During the election, everyone laughed when Katie Couric asked Sarah Palin what newspapers she got her news from, and got a stammering "Um...I don't know...whatever's handed to me?" in response. The general line of reasoning was, if she can't even credit what sources she learns of the news from, how can we believe she has any idea whatsoever what she's talking about? Even if one accepts that she doesn't *have* to read the papers, that she gets briefed by her staffers on events relevant to her duties, it certainly showcases a major gap between her and "average" Americans - a deadly image for the folksy, down-home persona she tried to project.
And yet, among the younger demographic, fewer and fewer of us would have an answer to the question of "What newspaper do you read?" It's not that we're uninformed - I subscribe to 60 blogs, at least a third of which are news-oriented or focused on timely and topical postings - but newspapers?

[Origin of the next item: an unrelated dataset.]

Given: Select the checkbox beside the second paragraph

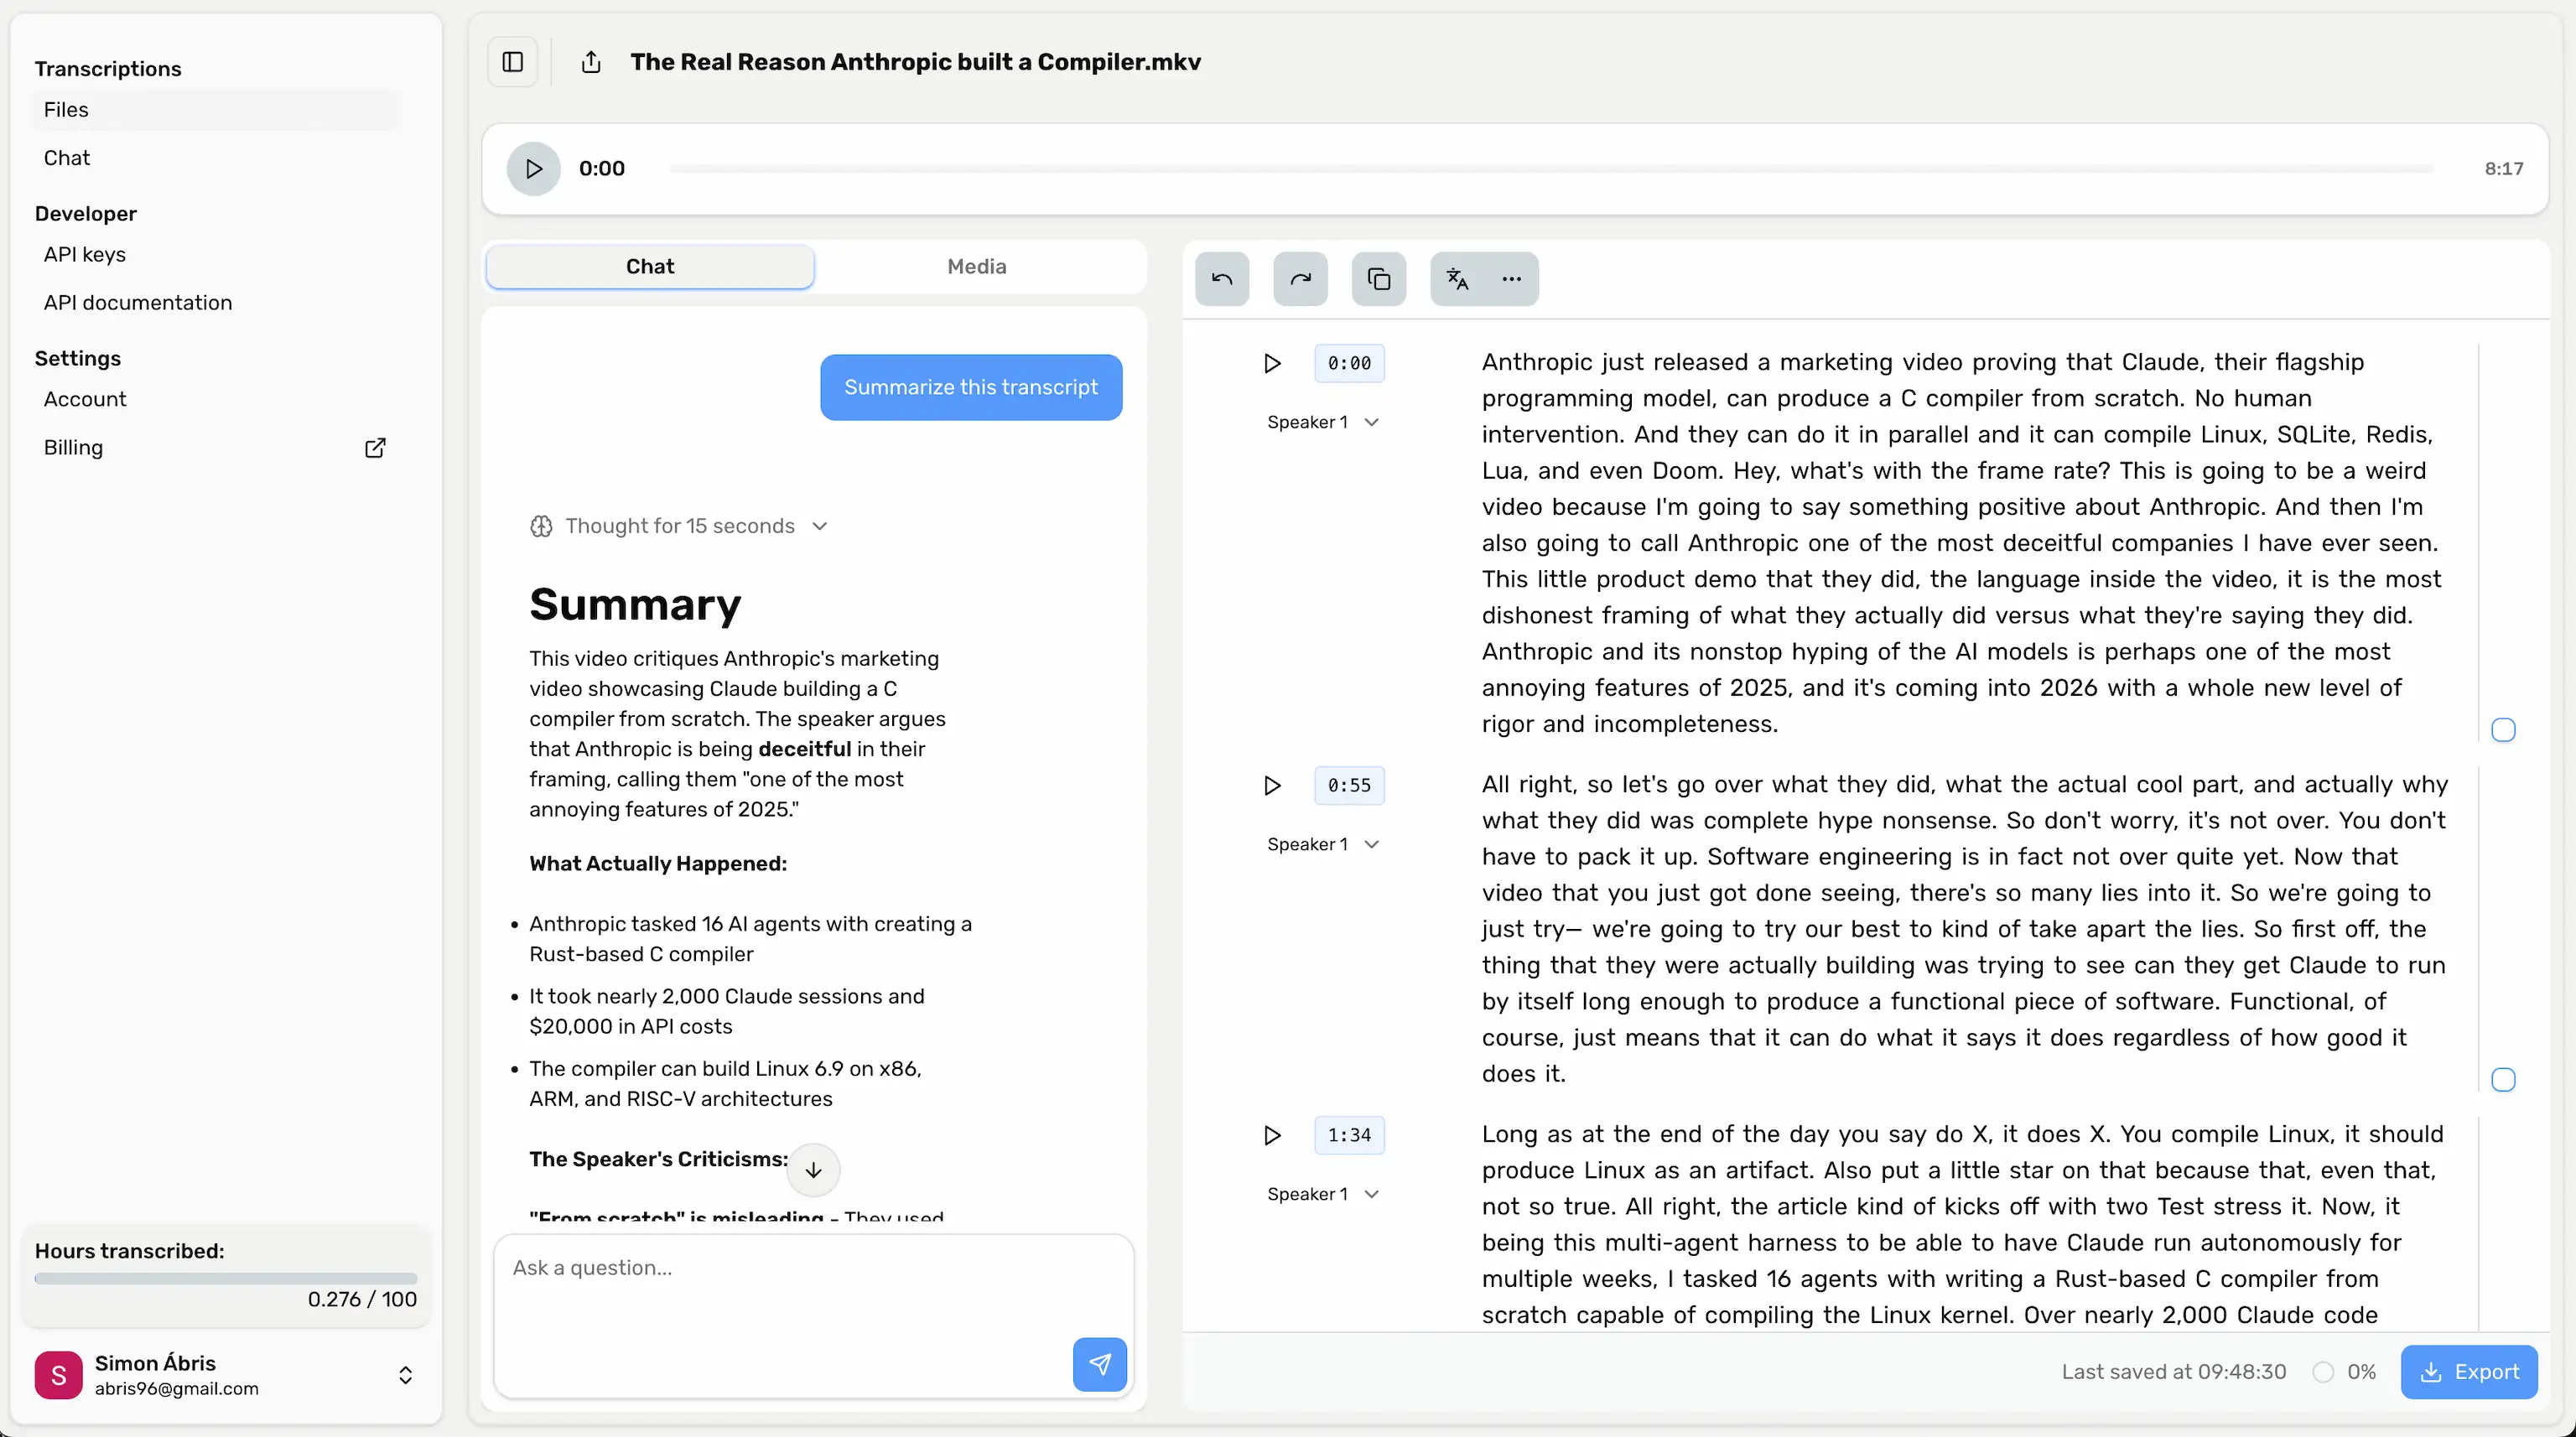Looking at the screenshot, I should point(2504,1080).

Who reads those anymore?
Not women, according to a report from the International Newspaper Marketing Association. Women are a steeply declining readership for traditional newspapers, and zomg, the poor ol' boys at the top of the editorial heap just can't figure out why!
According to the report, newspaper studies have shown "that women respond most strongly to news that is intensely local, has an accessible graphic presentation, is solutions-oriented (this is especially important in foreign and political reporting, women say) and is told in a storytelling style, rather than a "just the facts, ma'am" approach." Really? I'm sorry, my ladybits didn't inform me that they prefer "intensely local" (as opposed to what? half-assedly local?) news to national and international news. Who knew my cunt had a reading preference?

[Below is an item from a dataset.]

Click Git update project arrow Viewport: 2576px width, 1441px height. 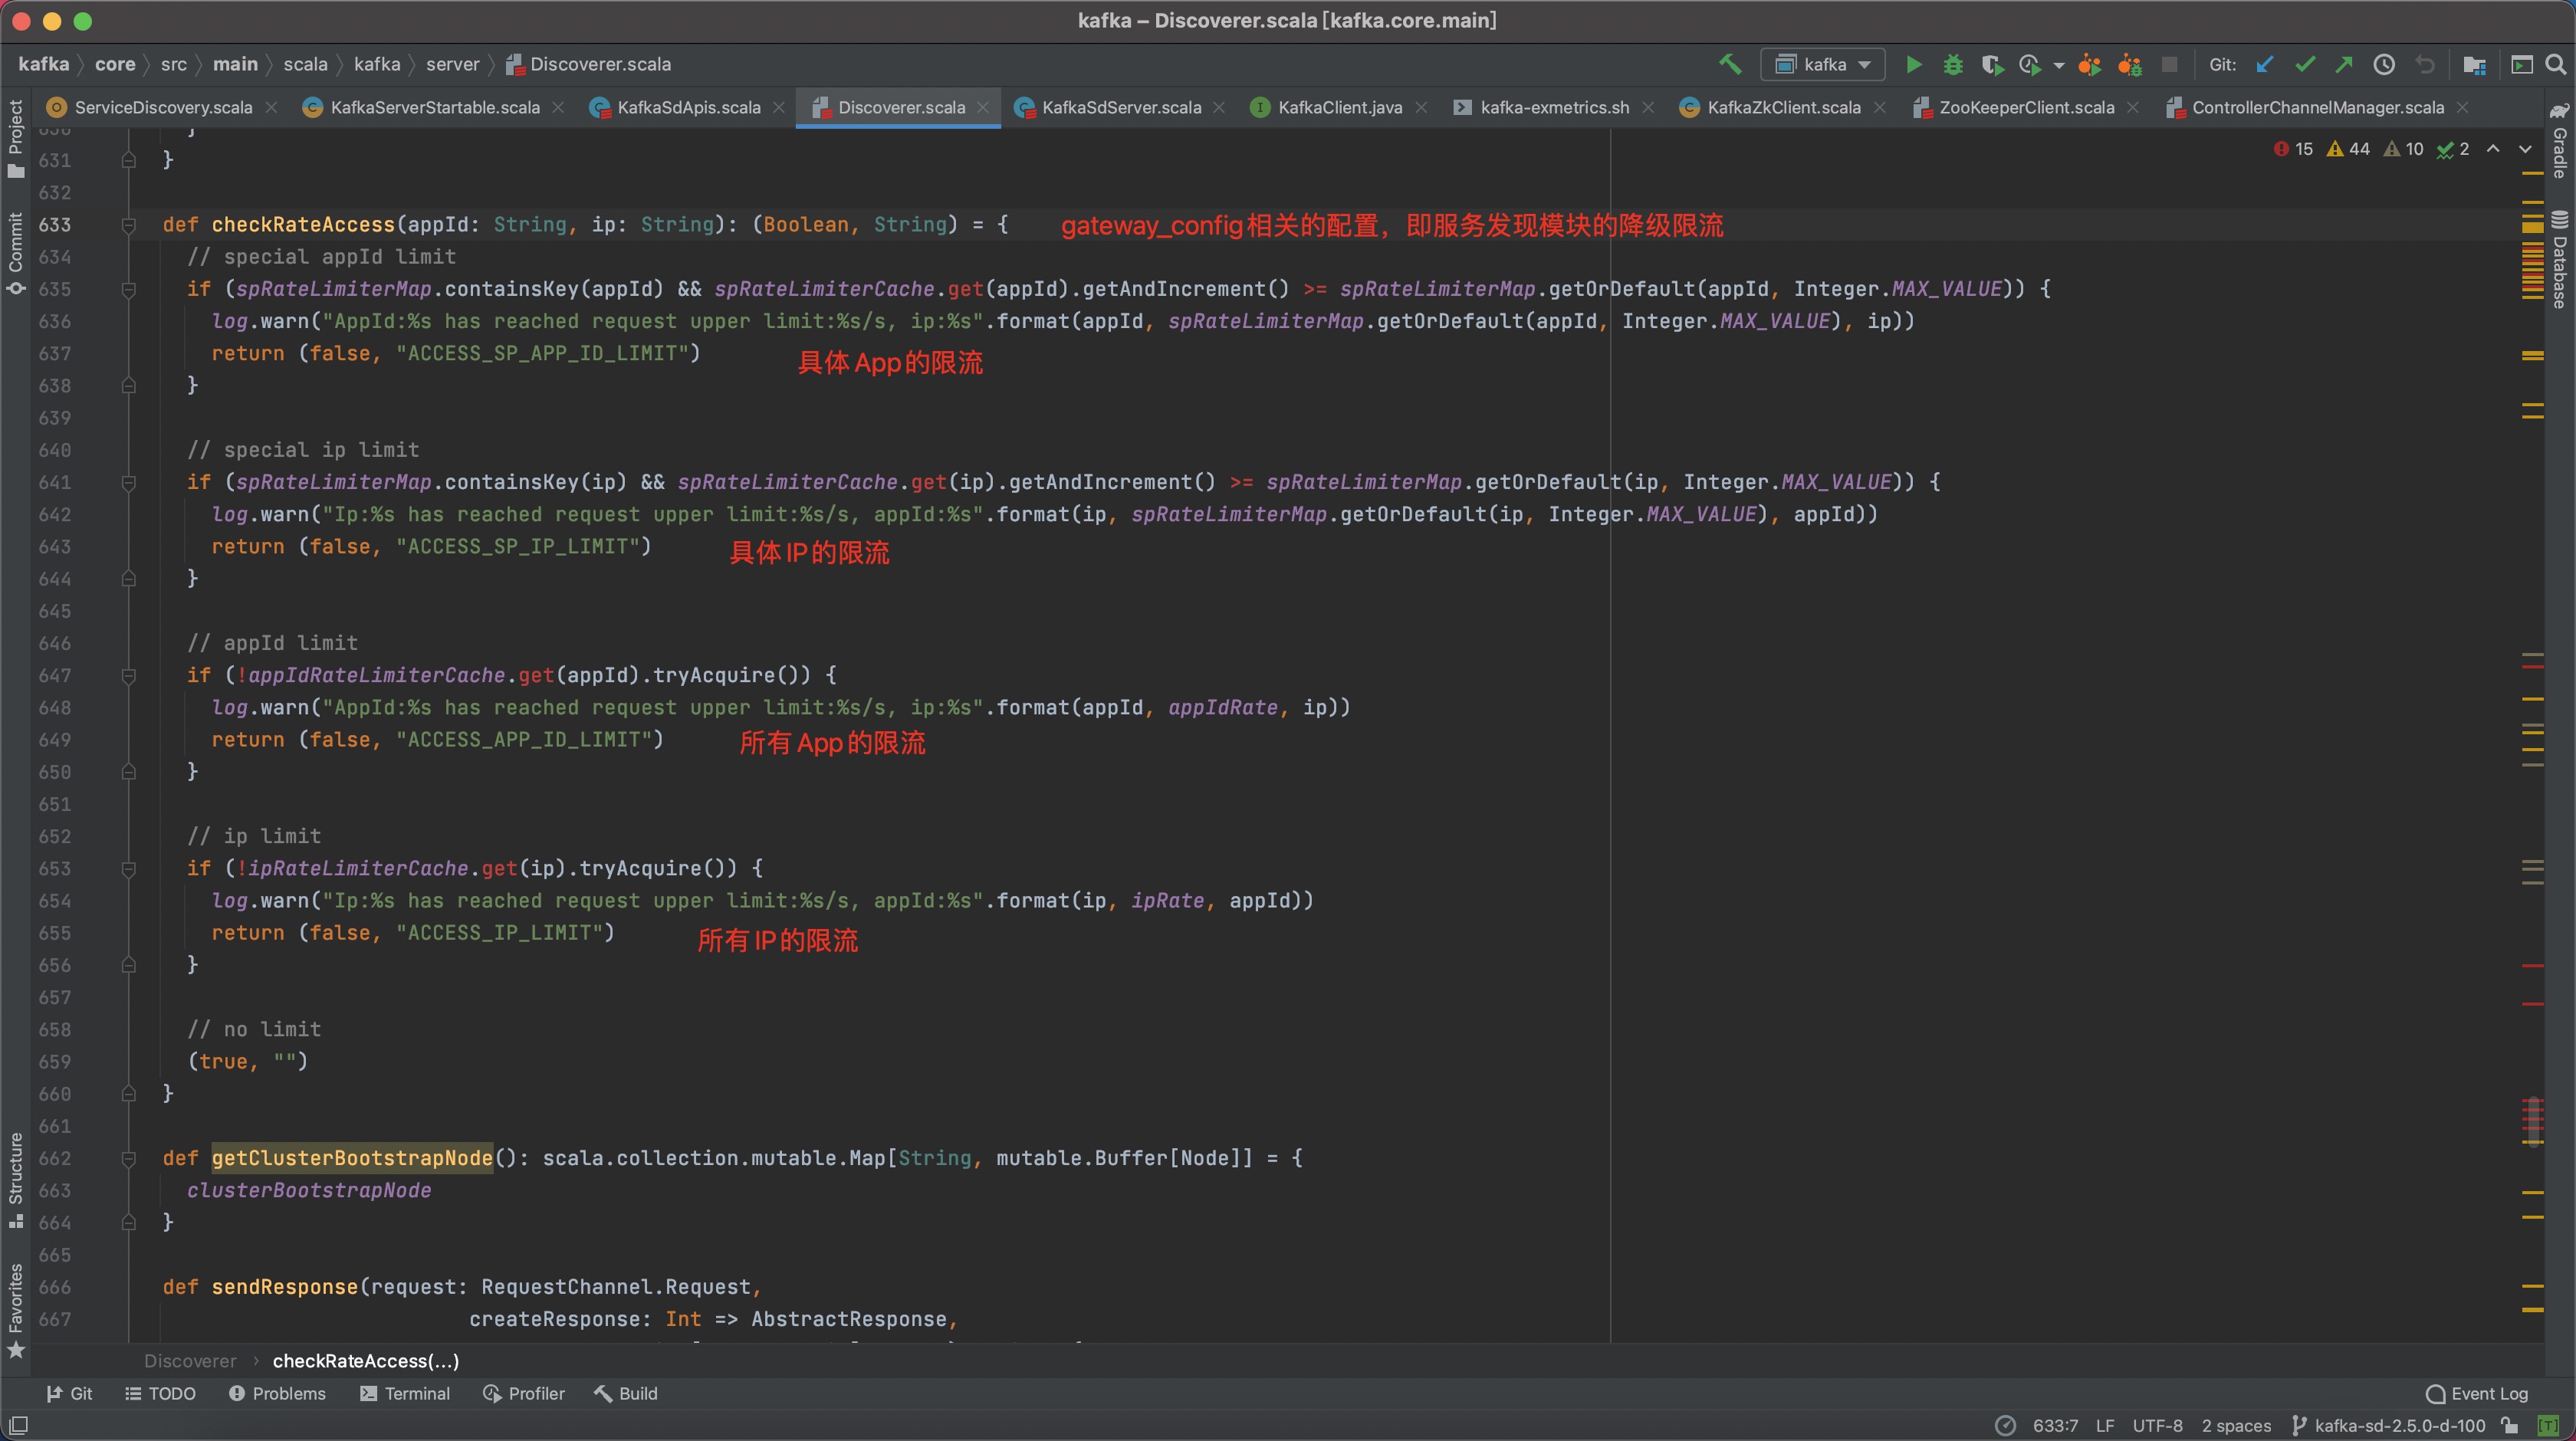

Dear World: Stop regarding women as a "special interest group." We make up 51% of the damn population. If anything, men should be the "special interest group." Specifically, newspaper-people: Stop shoving stories of women being dismembered and stuffed in freezers, lost in poker games, kidnapped for refusing a marriage proposal, and beaten into the "Odd News" section. There is nothing odd about these things. Let women's voices be heard. 78-97% (depending on the paper) of op-eds are written by men. Actually use the word "rape" appropriately, instead of constantly talking about men "having sex with" unconscious women. Do these things, start showing that you think women are really people too, and your readership among women might come out of its freefall. No focus group necessary.